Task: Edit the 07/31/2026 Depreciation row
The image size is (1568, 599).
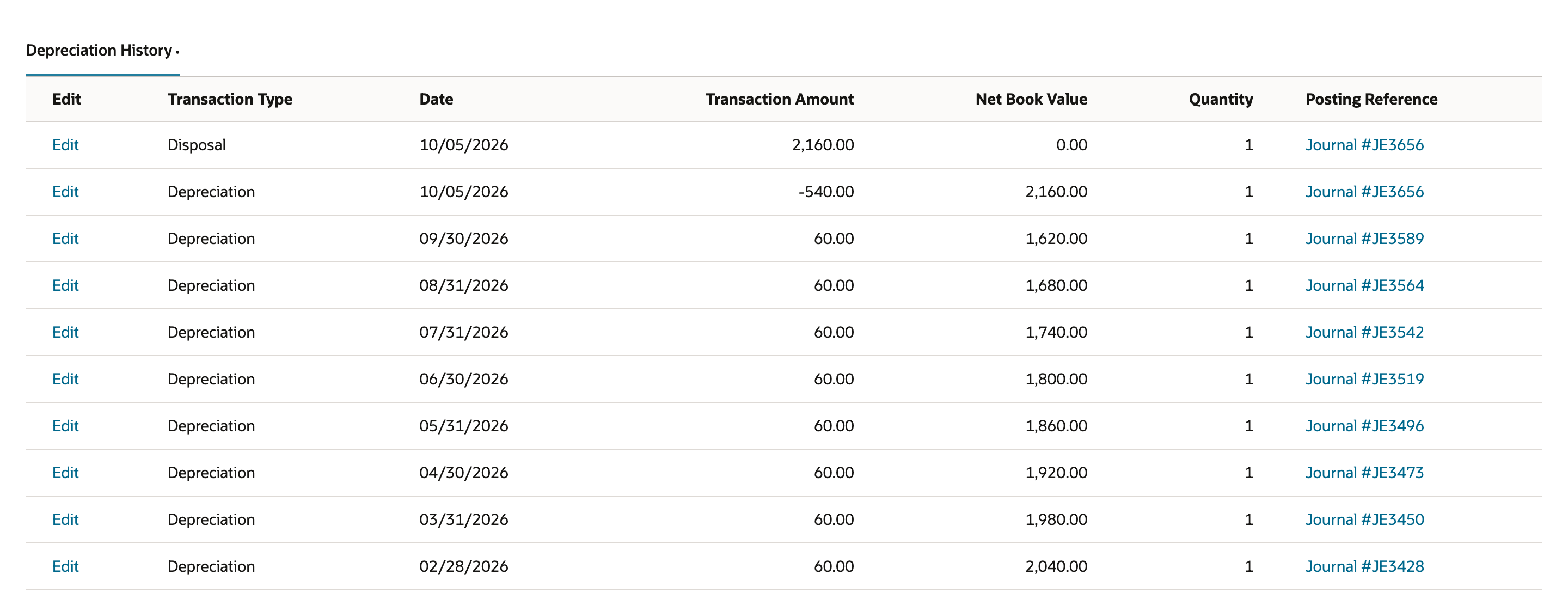Action: [65, 332]
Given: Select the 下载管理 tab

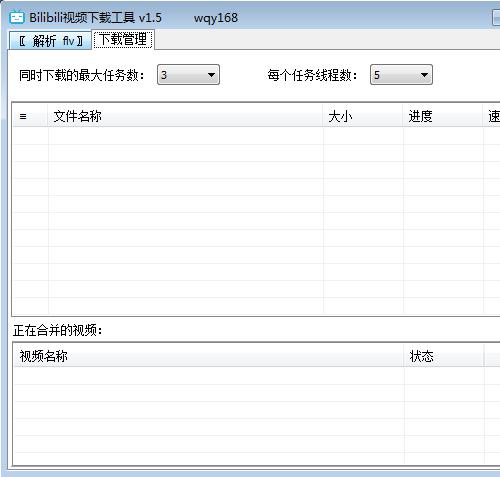Looking at the screenshot, I should [x=123, y=39].
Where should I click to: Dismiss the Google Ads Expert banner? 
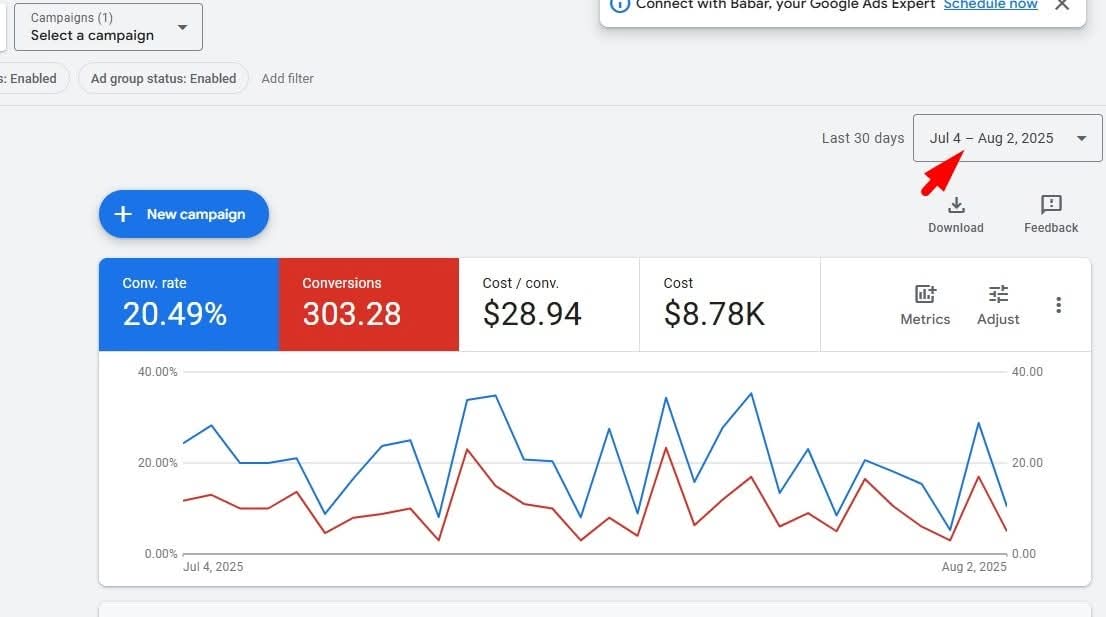(x=1062, y=5)
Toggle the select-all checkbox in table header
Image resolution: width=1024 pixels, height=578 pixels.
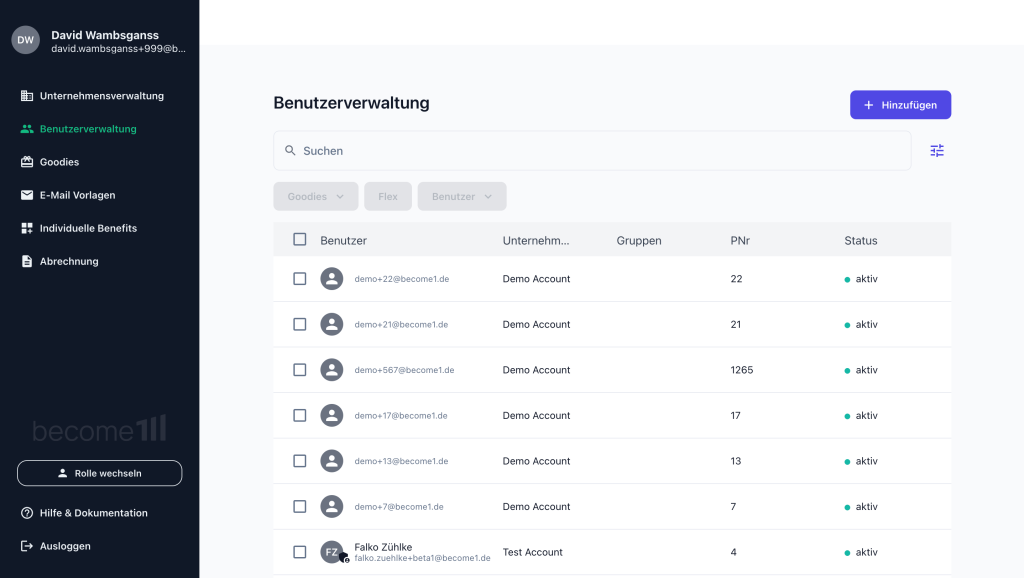pyautogui.click(x=300, y=239)
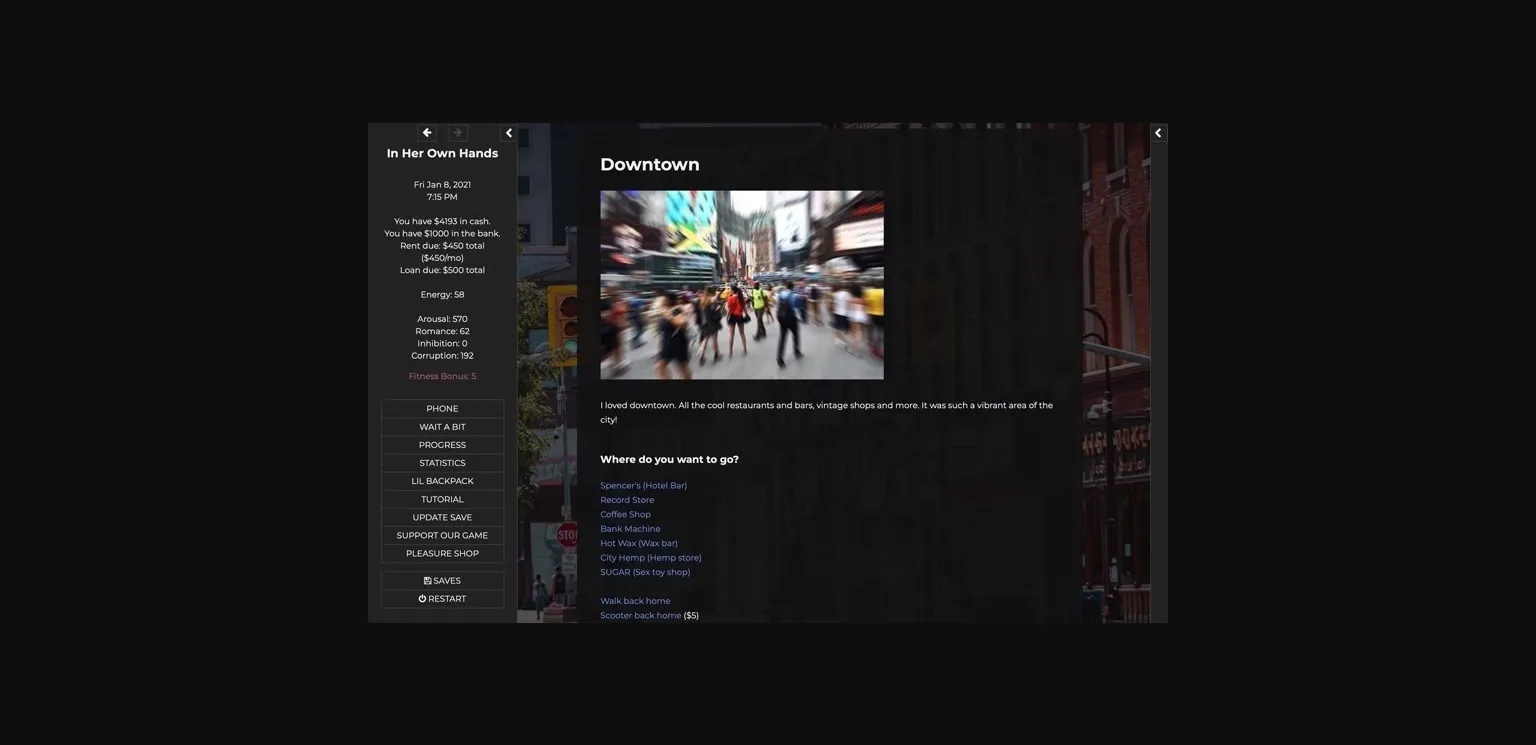Collapse the left sidebar with chevron

(x=509, y=133)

= WHAT TO PRODUCE =
Restrict the output to the lines from the one with "The image size is (1568, 599)." through the last line of the material above. Print them exactly, leaving out every picture.

= ANSWER =
The image size is (1568, 599).
Action: [65, 332]
Given: Select the 下载管理 tab

Looking at the screenshot, I should [x=123, y=39].
Where should I click to: Dismiss the Google Ads Expert banner? 
(x=1062, y=5)
Toggle the select-all checkbox in table header
Image resolution: width=1024 pixels, height=578 pixels.
pyautogui.click(x=300, y=239)
Collapse the left sidebar with chevron

(x=509, y=133)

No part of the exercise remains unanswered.